El club lucense cierra una temporada con equipos en casi todas las categorías y se recupera después de dos años en el que descendió el número de jugadores por culpa de la pandemia
Último entrenamiento del año de la cantera del Muralla. VICTORIA RODRÍGUEZ
photo_camera Último entrenamiento del año de la cantera del Muralla. VICTORIA RODRÍGUEZ

La onda expansiva del Xabarín todavía se nota en Lugo, donde el rugby resiste año a año. La bandera de la ovalada que ondea en la ciudad ahora es la del Muralla, club que es una suma del citado Xabarín y del Euita, que encendieron la llama allá por los lejanos 80 y cuyos exjugadores son los que dirigen el club en la actualidad.

El Muralla viene de poner fin a una temporada histórica por la productividad de su cantera. Y es que salvo en el caso del equipo femenino, ha contado con escuadras en todas las categorías.

El cuadro sénior, formado en su mayoría por jugadores lucenses, concluyó en la sexta posición la Liga gallega después de ser tercero en el sector norte.

El equipo sub-18 concluyó en tercera posición a nivel autonómico; el sub-16, fue cuarto y el sub-14, cuarto también.

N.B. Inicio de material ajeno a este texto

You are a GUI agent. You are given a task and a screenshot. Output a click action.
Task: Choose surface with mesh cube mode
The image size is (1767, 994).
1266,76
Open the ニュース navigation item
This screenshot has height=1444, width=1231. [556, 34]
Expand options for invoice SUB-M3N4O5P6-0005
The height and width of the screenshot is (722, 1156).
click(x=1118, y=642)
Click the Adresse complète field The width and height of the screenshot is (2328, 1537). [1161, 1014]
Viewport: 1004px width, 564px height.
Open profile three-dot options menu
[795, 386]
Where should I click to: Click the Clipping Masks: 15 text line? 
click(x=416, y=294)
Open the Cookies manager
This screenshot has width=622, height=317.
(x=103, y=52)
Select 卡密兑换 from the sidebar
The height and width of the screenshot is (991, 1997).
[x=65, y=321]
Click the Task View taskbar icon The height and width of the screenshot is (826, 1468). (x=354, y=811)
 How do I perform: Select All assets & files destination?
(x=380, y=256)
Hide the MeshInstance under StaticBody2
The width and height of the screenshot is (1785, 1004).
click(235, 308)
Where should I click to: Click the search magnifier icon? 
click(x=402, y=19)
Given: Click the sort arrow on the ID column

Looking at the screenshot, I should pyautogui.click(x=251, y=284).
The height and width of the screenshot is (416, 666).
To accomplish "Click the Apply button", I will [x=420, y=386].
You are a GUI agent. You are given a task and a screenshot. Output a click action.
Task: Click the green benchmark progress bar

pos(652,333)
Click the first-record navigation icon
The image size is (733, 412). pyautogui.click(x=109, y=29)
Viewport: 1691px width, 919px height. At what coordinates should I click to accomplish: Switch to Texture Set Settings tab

Un momento del último entrenamiento de la temporada del Muralla. VICTORIA RODRÍGUEZ
Un momento del último entrenamiento de la temporada del Muralla. VICTORIA RODRÍGUEZ

Los integrantes de estos equipos, todos mixtos, forman lo que se conoce como la academia del club. Son, en total, 38 jóvenes que durante esta campaña entrenaron los lunes y los viernes de 19.00 a 20.30 en As Pedreiras.

La escuela del Muralla la componen los niños y niñas de los equipos sub-12, sub-10, sub-9 y sub-6. En esas categorías no se compite bajo formato de Liga, sino mediante concentraciones en un lugar y al que acuden diversos clubes. La de Lugo tuvo lugar el 12 de marzo, la primera después de dos años de parón por culpa de la pandemia.

Los 47 integrantes de la escuela se entrenaron los lunes y viernes, de 17.00 a 19.00 horas en el campo de As Pedreiras.

La pandemia del covid frenó en seco el mundo y con ello el deporte, pero algunos en mayor medida. Es el caso del rugby, como señala Fernando Núñez, Lagunas, entrenador de la academia del club lucense. "El covid nos partió por la mitad porque este es un deporte de contacto y los padres tenían un lógico miedo a los entrenamientos de los críos. Pero, bueno, ahora estamos empezando a levantarnos de nuevo", apunta.

Último entrenamiento del año de la cantera del Muralla. VICTORIA RODRÍGUEZ
Último entrenamiento del año de la cantera del Muralla. VICTORIA RODRÍGUEZ

Lagunas se muestra satisfecho del momento por el que pasa el rugby en Lugo y se muestra optimista de cara al futuro, aunque reconoce que sigue habiendo mucho recelo por tratarse de un deporte de contacto. "Sigue habiendo un poco de miedo, pero cuando los chavales lo prueban quedan encantados", asegura.

Parte del futuro del Muralla está asegurado a través de la sangre, como indica Lagunas. "Son varios los casos de exjugadores que traen a sus hijos al club, pero también tenemos muchos niños cuyos familiares no tienen pasado en este deporte", dice el entrenador, quien confía en que el próximo curso el rugby dé en Lugo otro paso para aplacar de forma definitiva a la maldita pandemia.